At the very end of January, I went to see Nephew Michael. He is John’s sister’s son and I hadn’t been to his house in decades (shame on me!!!). We had a wonderful visit and he toured me around his home. I was amazed at all the changes, additions and extremely hard work Michael had done. He told me that it was his Uncle John who had taught him how to perform most of the work involved in the renovations and changes. Michael also told me that he didn’t have one photo of his Uncle John and asked if I could send him some. Apparently, I’m not the only person Michael has told about his Uncle John being responsible for his learning how to renovate/Improve. He said whenever he talked about his Uncle John and his teachings, he would sometimes be asked for a photo. So, I went through the photos I have on this computer. Of course, they only go back so many years because while I went through all the hard copies and organized them by date, I never scanned them into the computer…and I won’t either.

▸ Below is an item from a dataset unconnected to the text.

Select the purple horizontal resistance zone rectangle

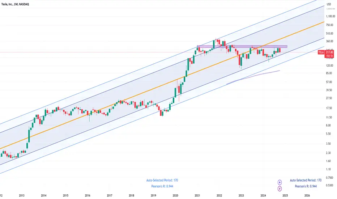[x=242, y=46]
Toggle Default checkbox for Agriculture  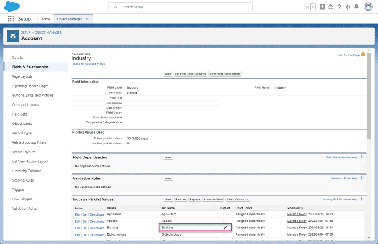click(225, 214)
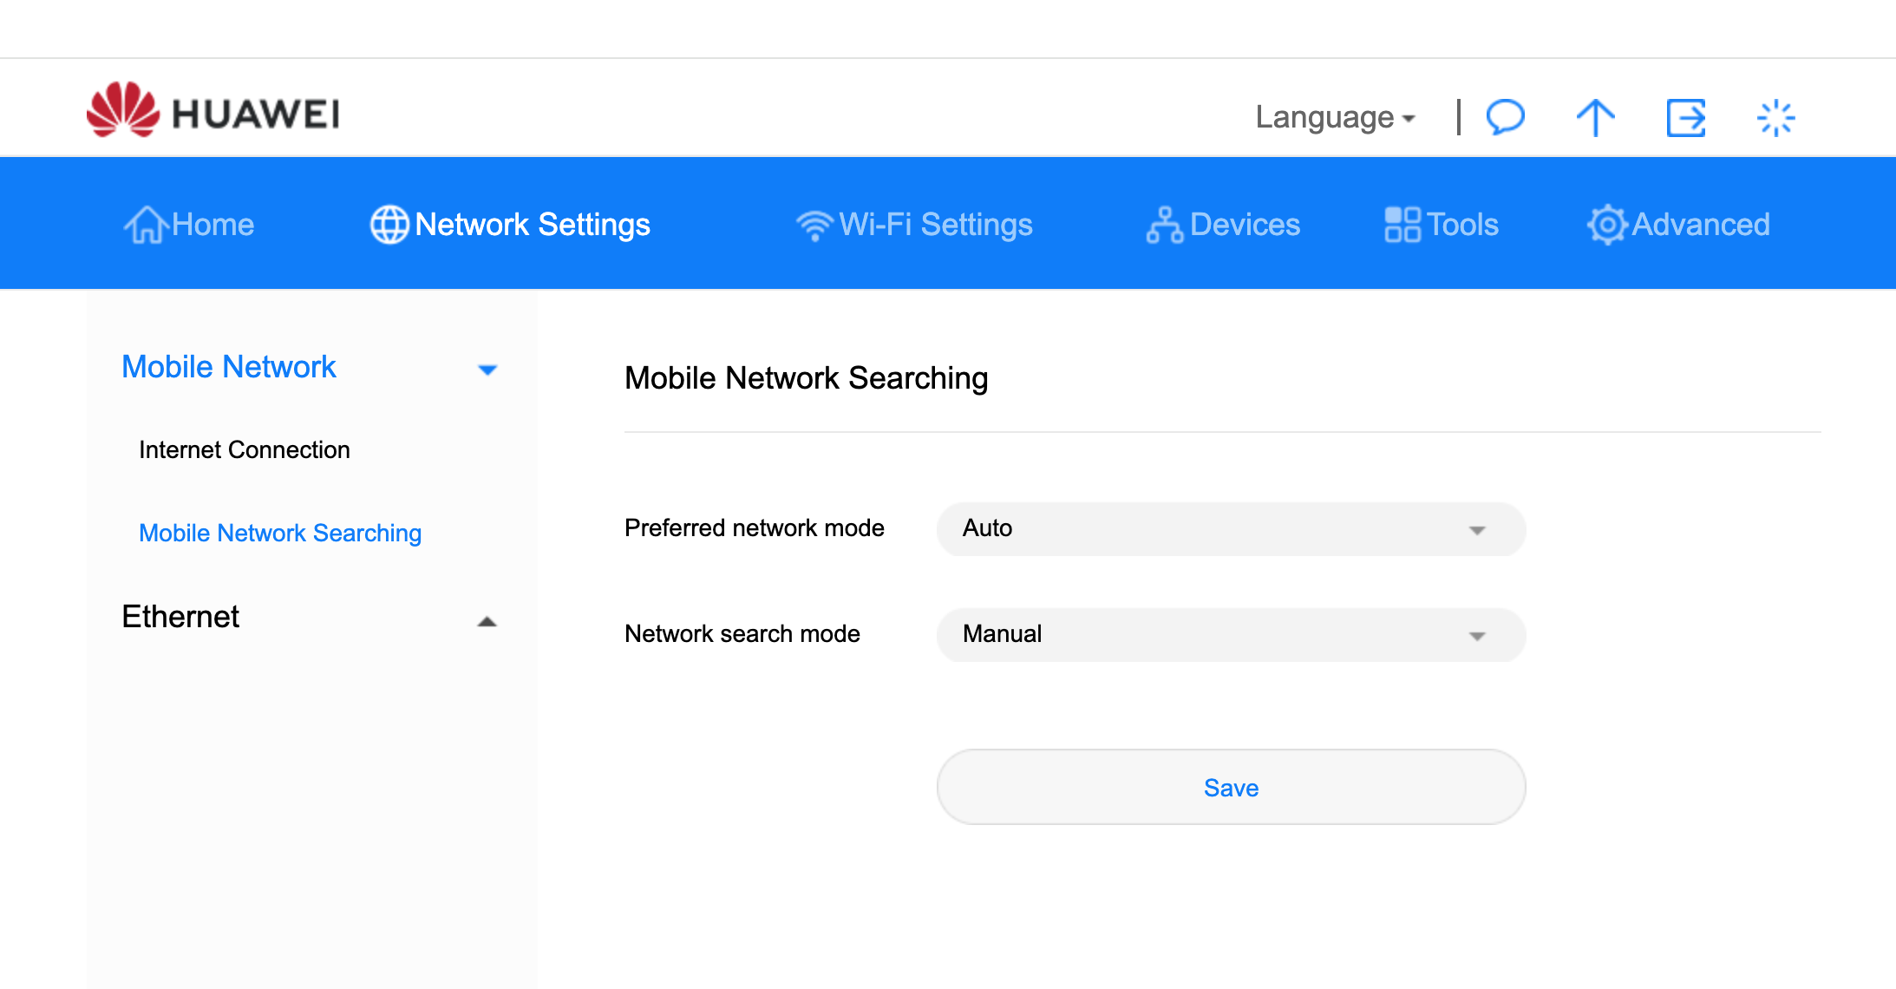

So, I spent a few hours traversing memory lane for as far back as the photos went. Our photos brought back so many great memories of the wonderful times John and I had together as well as memories that are recorded on the hard copies. It also made me remember family and friend times we shared. I didn’t end up crying, but I did feel my heart grow a few sizes. I also felt my mouth smile a lot and my ears were treated to the sound of my laughter when certain memories were evoked.
This was certainly a timely request from Michael and effort on my part. You see, come the day before Valentine’s Day, it will be sixty years since John and I met. I’ve never forgotten that first meeting at the home of mutual friends, how my eyes began at John’s shoes and travelled upward to meet his golden-brown eyes. I also remember the way my heart/mind jolted as our eyes connected. Love at first sight? Lust at first sight? It was probably a combination of the two.
Exactly one and a half years later, almost to the hour, we married and began a life together that spanned one day short of fifty-three years. Together we created a home, produced children, loved and fought our way through all those years. And, those years contain way more love and happiness than anger and sadness. Most of the anger and sadness were lodged in our final years together. John’s health was failing and I so wanted him to do and get better. That goal was unobtainable and made us both wrathful and miserable with each other.
Of course, I’m sorry now for not being more patient and understanding during that time, but as anyone whose been there, done that will most likely agree, it’s hard, so very hard to watch someone you’ve spent your life with, someone you’ve loved for all those years slowly diminish. It was scary to think John wouldn’t keep on in my life. It was scary to think I’d end up alone like all the women in my family before me. Being scared made me angry.
My anger didn’t dissipate with John’s death. It hung around for a while longer as I angrily became adjusted to being alone. And, being alone after all those years is hard, so very hard. Some days once the anger was replaced by grief, I didn’t think I’d be able to get to the next day. And this feeling isn’t one I felt anyone else who hadn’t been there and done that would actually understand, so not a lot of folks with whom I could share how hard and lonely life was (and still is) at times.
But, as John had left my life, the anger finally left as well. It was followed by deep feelings of grief that eventually became a bit numb, although there are times those emotions can return and feel almost as raw as they were early on. I learned to live life on my own, comforted by the great memories and lifetime we shared. Michael’s request for photos became this year’s early Valentine’s Day present. While I won’t be getting big hugs, a terrific early Valentine’s Day gift, or great sex, my trip down that photographic memory lane reminded me how fortunate we were to have been so in love/lust for so long, to have shared so many years together.
I still miss John. I probably always will, but remembering and cherishing what we shared during our life together does bring me comfort. I’m also thankful for our nephew giving me a reason to take a good long look back. For the reminder of how grateful I am even now for the warmth and joy all those trips down our very long memory lane engendered so close to the very date we entered one another’s lives.
And, since John isn’t here to provide that See’s one-pound box of dark chocolates in remembrance of our pre-Valentine’s Day anniversary, I’ll make the trip myself and eat them all myself in celebration of the years full of love and memories we shared beginning February 13th, 1965.